Excerpted text:
------------------------------------

His answer comes slowly.

“I don’t know. I mean, pretty much everything sometimes. It’s hard to — I don’t want know. I don’t want to just blab about existential stuff.”

“Oh, geez Louise, yes you do,” I say.

Tillman laughs. “I’ll call you the next time I’m stumped — not to sound like an asshole.”

Onstage at Maxwell’s, a tick past 10 p.m., Tillman swigs from a bottle of bourbon and croons his sideways ballads. The best lines come from a new untitled number: “She says, ‘Like literally’ music is the air she breathes / And the malaprops make me wanna fuckin’ scream / I wonder if she even knows what that word means / But it’s literally not that.”

The crowd laughs and cheers in all the right places.

Photo by Aaron Richter

In the dingy basement-green room after the show Tillman sits on a metal folding chair with Emma on his lap. Indie R&B imp Har Mar Superstar is here, too, talking loudly, and accidentally kicks over a can of beer. Fleet Foxes multi-instrumentalist Skyler Skjelset stands quietly in the corner with a lady friend.

Tillman, after a disquisition on the death of liberalism (“I don’t mean this in a loaded way, but liberalism functioned best as a parasitic entity”), addresses tomorrow’s gig at the foodie-centric GoogaMooga festival in Brooklyn, not far from where Mama Donna keeps shop.

“The modern-day festival is so consumeristic, where if you don’t like the performer, it’s like, ‘Come on over to the Go-Gurt stage and watch whoever else,'” he says. “There’s no generational voice other than, ‘I am defined by the things I consume.’ Personally, I don’t want to try and be cool. Fuck boring, navel-gazing bullshit. A lot of this Father John Misty thing is about reclaiming my pre-adolescent impulses to weird out as many people as I can whenever I can. I’m very contrarian.”

------------------------------------

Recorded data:
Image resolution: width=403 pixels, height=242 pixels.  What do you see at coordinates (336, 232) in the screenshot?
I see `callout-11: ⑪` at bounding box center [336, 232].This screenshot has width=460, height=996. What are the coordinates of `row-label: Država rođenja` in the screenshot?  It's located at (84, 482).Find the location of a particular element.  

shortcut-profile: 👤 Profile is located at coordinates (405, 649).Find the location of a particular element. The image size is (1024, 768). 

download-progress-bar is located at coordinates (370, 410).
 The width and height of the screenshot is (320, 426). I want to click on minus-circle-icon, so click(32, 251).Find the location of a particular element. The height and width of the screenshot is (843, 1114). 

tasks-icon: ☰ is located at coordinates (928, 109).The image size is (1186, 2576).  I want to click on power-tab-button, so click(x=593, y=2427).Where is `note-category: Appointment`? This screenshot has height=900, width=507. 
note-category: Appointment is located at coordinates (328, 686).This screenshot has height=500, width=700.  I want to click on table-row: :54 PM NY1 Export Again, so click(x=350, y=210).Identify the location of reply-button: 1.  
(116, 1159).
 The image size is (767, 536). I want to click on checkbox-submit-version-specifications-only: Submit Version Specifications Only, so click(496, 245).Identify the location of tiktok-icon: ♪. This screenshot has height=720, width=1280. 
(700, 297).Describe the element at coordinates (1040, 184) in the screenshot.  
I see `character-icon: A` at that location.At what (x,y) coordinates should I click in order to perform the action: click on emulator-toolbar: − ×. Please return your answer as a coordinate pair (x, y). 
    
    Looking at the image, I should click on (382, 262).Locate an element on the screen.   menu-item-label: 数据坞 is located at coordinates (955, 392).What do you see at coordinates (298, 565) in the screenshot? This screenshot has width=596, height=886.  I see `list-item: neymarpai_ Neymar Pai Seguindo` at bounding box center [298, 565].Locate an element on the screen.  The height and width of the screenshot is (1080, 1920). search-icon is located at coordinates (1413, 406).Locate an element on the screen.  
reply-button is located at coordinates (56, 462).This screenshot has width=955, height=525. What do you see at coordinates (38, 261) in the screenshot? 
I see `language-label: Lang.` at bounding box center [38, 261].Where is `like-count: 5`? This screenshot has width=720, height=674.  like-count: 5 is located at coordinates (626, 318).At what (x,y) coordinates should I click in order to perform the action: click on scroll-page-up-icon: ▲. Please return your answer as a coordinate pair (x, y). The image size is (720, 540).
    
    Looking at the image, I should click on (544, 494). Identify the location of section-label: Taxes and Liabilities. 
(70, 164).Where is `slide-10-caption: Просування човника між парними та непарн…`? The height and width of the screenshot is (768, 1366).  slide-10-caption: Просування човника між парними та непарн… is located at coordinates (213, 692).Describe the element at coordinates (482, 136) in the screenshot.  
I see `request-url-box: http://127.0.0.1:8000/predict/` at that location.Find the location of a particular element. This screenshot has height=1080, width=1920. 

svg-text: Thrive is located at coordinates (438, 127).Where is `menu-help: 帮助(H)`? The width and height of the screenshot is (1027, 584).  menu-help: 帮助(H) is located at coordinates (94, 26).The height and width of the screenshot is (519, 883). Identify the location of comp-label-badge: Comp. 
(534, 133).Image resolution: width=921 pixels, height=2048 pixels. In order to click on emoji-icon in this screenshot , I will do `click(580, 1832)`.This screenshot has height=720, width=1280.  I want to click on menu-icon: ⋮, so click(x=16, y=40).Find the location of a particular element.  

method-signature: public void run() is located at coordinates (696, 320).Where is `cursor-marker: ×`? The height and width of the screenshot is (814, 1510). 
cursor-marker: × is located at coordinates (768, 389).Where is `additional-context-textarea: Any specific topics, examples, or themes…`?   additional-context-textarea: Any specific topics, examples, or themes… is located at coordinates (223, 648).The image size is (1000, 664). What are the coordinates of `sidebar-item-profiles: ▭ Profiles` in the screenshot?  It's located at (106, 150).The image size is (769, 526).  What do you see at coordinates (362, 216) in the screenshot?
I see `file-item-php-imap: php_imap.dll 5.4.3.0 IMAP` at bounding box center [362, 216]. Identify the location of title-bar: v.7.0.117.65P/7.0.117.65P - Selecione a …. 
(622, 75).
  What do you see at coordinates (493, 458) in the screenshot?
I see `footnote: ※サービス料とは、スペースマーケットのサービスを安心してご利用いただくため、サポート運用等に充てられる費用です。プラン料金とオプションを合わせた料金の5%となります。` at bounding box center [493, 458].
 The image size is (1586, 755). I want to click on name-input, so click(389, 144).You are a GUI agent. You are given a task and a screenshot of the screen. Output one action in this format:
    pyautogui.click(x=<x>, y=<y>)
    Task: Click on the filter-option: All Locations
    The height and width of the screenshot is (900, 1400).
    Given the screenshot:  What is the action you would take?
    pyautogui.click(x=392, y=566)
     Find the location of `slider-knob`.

------------------------------------

Tasks and exercises:
• A. In the profile of Tillman, at which festival is his gig the next day?
• B. In the profile of Tillman, swap "metal folding chair" for "wooden bench" and write out the passage from "The crowd laughs" to "Donna keeps shop.".
• C. Extend the profile of Tillman by a few sentences, picking up after its last line.
The rows were drawn from a separate source.

Answers for the tasks:
• A. The GoogaMooga festival in Brooklyn.

• B.
The crowd laughs and cheers in all the right places.

Photo by Aaron Richter

In the dingy basement-green room after the show Tillman sits on a wooden bench with Emma on his lap. Indie R&B imp Har Mar Superstar is here, too, talking loudly, and accidentally kicks over a can of beer. Fleet Foxes multi-instrumentalist Skyler Skjelset stands quietly in the corner with a lady friend.

Tillman, after a disquisition on the death of liberalism (“I don’t mean this in a loaded way, but liberalism functioned best as a parasitic entity”), addresses tomorrow’s gig at the foodie-centric GoogaMooga festival in Brooklyn, not far from where Mama Donna keeps shop.

• C.
I point out that this “weirding out” has made him far more popular than he ever was before. “That paradox can live in harmony in my mind,” says Tillman. “My ‘weirding out’ — to use my term — is planting a seed. It’s disruptive to the complacency that currently has a chokehold on the zeitgeist.”

Disruptive? Cunt. Cock. Big deal — you’re either lining the system’s pockets or you’re not, and no amount of cognitively curious dancing and slyly finger-pointing folk songs is turning GoogaMooga into Zuccotti Park.

“But isn’t it cynical not to try?” asks Tillman.

Guess so. And, heck, even if GoogaMooga is ultimately an abomination of excess, somebody’s gotta eat those pork-belly sliders, which I hear are awfully tasty.

“Well,” Tillman says, grinning, the clock ticking towards midnight. “If they didn’t have those, I wouldn’t be fucking playing.”

Play is what he does a day later, a little after 3 p.m. under a drizzly sky and in front of a gorging GoogaMooga crowd in Brooklyn’s Prospect Park. Tillman, backed by a full band, unleashes his full arsenal of seriously funny, funnily serious songs, complemented by his swivels, twirls, knee-bends, and exaggerated air-quotes. The set is very funny, extremely entertaining, and easily more transporting than the LARP swordfight from which I’d emerged victorious two hours prior. Beside me, my aforementioned ex-nihilist buddy and his girlfriend are dancing. People are laughing and making other happy noises.

Father John Misty at the 2013 Great GoogaMooga / Photo by Ilya S. Savenok/Getty Images

From the stage, Father John Misty facetiously demands a lobster roll. Moments later, one appears. A perverse portion of the crowd chants, “Eat it! Eat it!”

Tillman suggests that the sandwich would be better sent to Africa.

“Then we could be like, ‘Fixed it!'” he says, in reference to the hunger of a continent, and a nearby stranger lets out a disapproving oooh and, in turn, I yell, “We’re all complicit!”

A moment later, my ex-nihilist buddy gets a text from a guy who can deliver us the chocolate-covered mushrooms. He tells the dealer to meet him after the Father John Misty show.

The supplier texts back: “Father John Misty is fucking sexy.”

Then Josh Tillman makes a joke about rivers of vomit flooding the streets of brownstone Brooklyn and his song about the truly staggering amount of oil that it takes to release an album echoes out across our good intentions. Figuring I’ve had enough disruption for one afternoon, I skip off towards the great banks of Port-A-Potties, in search of myself, and eager to try an umami burger.